__ASSIGNMENT__
The lines below starting at the line containing "Task: Click the sponsor text at shirt bottom" and ending at the line containing "Image resolution: width=650" are to be repeated exactly, with both ends kept and nothing else added.

__TASK MATERIAL__

--- START ---

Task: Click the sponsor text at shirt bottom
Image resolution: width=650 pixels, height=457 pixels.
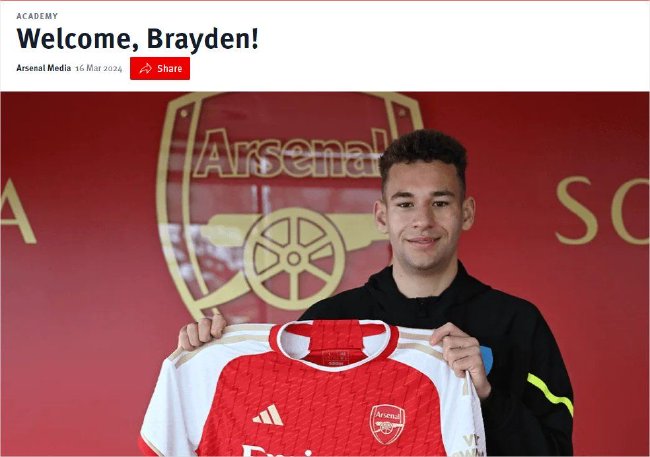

--- END ---
--- START ---

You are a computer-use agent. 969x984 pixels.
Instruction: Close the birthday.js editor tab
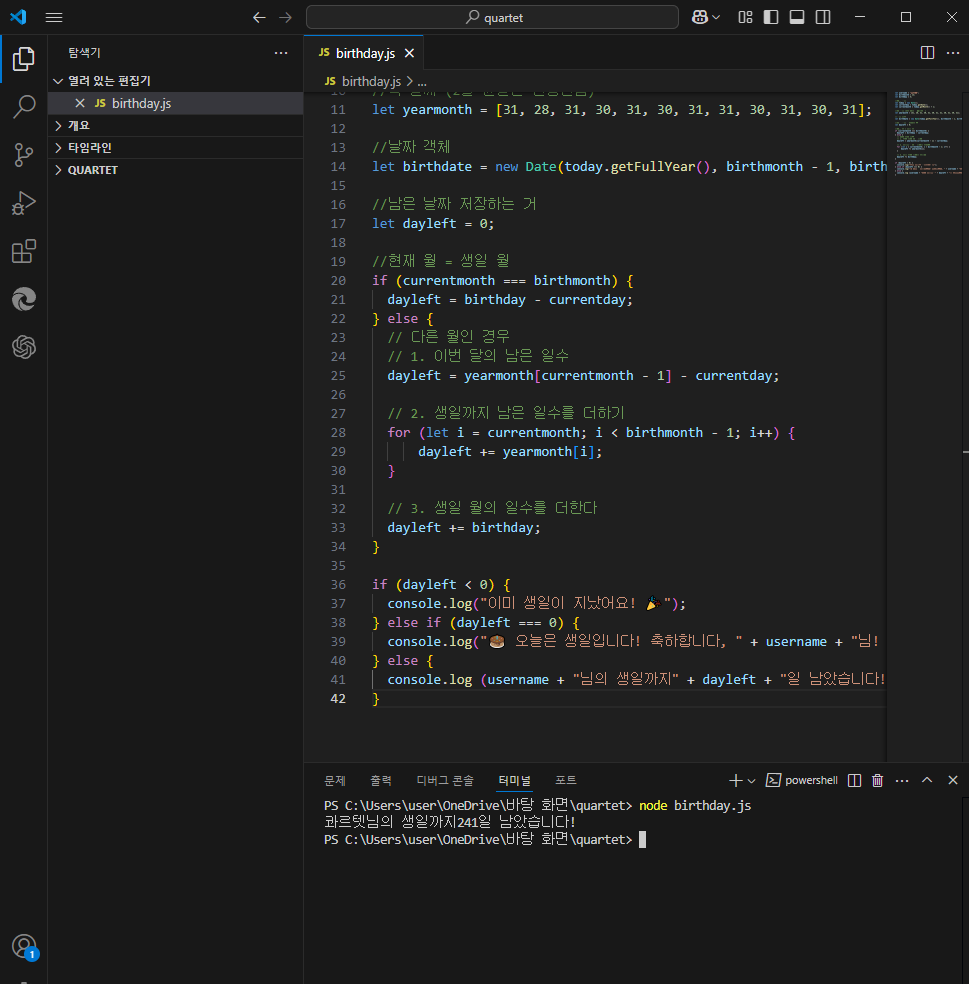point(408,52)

--- END ---
--- START ---

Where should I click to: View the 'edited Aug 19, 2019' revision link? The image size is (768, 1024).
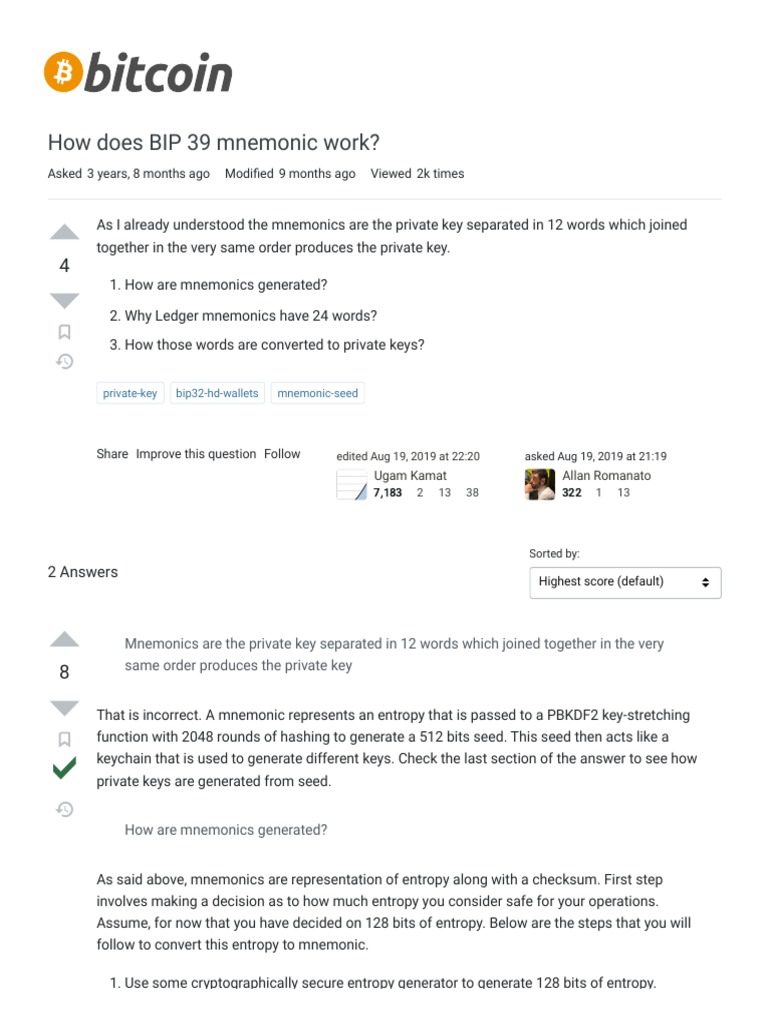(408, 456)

--- END ---

__YOUR RESPONSE__
Task: Click the sponsor text at shirt bottom
Image resolution: width=650 pixels, height=457 pixels.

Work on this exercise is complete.